## WRITTEN EXERCISE
Output the lines from the one containing "You are a computer-use" through the one containing "coord(933,30)", inclusive, as a two-column CSV with the columns task and value. Each row holds one request's text and its answer, with each value in a single quoted field and any line breaks replaced by spaces.

## GIVEN INFORMATION
------

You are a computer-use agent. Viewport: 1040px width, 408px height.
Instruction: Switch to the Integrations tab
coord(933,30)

------

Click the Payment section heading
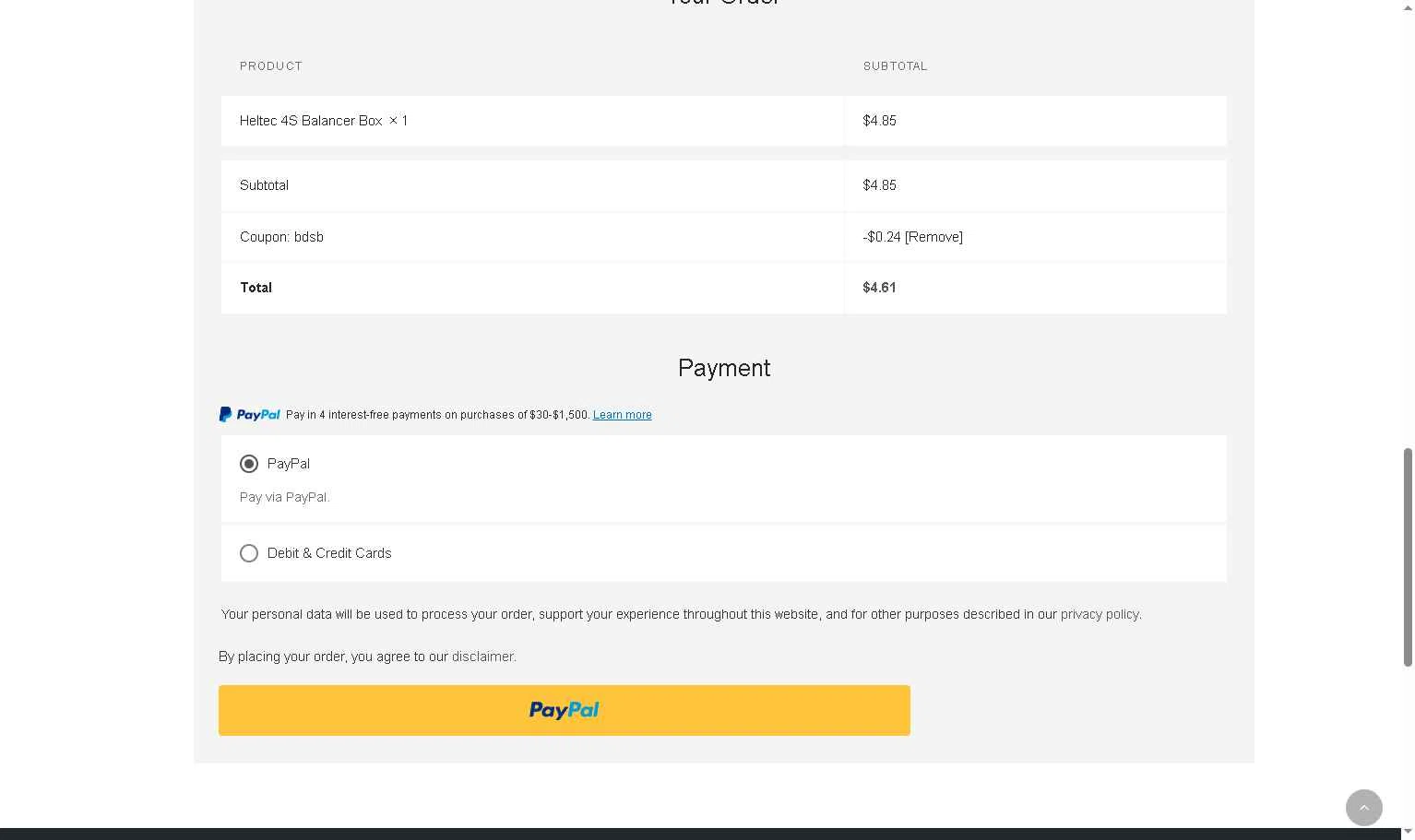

------

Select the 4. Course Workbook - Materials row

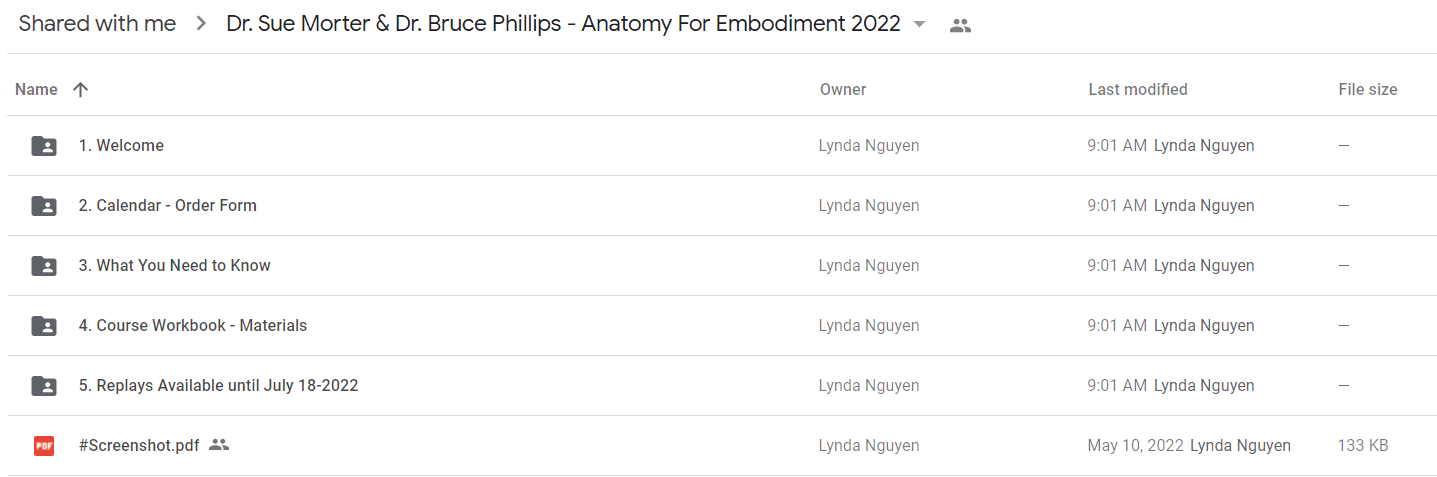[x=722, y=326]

------

## ANSWER TO THE EXERCISE
task,value
"You are a computer-use agent. Viewport: 1040px width, 408px height. Instruction: Switch to the Integrations tab","coord(933,30)"